Records excerpted from a collection
— start —

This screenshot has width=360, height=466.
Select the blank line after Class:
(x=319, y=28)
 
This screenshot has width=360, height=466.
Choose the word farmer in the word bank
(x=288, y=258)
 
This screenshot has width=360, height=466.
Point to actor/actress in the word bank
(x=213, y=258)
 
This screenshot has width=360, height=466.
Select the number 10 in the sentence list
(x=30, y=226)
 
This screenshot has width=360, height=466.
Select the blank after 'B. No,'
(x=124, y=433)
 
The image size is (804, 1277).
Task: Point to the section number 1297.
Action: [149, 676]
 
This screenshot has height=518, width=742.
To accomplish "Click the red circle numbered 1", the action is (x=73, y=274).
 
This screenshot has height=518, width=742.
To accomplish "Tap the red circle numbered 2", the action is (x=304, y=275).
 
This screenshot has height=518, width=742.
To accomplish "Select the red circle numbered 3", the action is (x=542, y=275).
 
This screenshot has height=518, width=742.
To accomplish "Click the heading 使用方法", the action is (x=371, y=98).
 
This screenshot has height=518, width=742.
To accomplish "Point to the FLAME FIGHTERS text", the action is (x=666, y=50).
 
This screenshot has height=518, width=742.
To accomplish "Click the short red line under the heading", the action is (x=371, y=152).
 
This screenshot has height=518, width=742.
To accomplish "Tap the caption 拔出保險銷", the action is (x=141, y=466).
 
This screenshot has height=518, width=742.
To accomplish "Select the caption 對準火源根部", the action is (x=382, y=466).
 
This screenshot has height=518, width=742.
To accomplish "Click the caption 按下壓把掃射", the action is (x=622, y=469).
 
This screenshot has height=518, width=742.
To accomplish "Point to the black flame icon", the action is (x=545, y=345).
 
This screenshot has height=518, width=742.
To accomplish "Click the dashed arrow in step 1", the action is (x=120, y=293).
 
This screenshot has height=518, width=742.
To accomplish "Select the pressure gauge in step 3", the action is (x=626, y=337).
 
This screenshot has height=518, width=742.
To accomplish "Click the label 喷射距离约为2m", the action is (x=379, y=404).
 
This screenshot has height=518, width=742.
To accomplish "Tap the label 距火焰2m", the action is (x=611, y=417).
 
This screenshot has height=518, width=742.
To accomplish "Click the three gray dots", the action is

— end —

**Short exercise**
Rewrite the data above from the line with "The image size is (804, 1277)." up to and including the line with "Action: [149, 676]", shifting each coordinate in the answers up by 105 and leaving everything else, including the requests, unchanged. Give only those lines.

**Worked answer**
The image size is (804, 1277).
Task: Point to the section number 1297.
Action: [254, 781]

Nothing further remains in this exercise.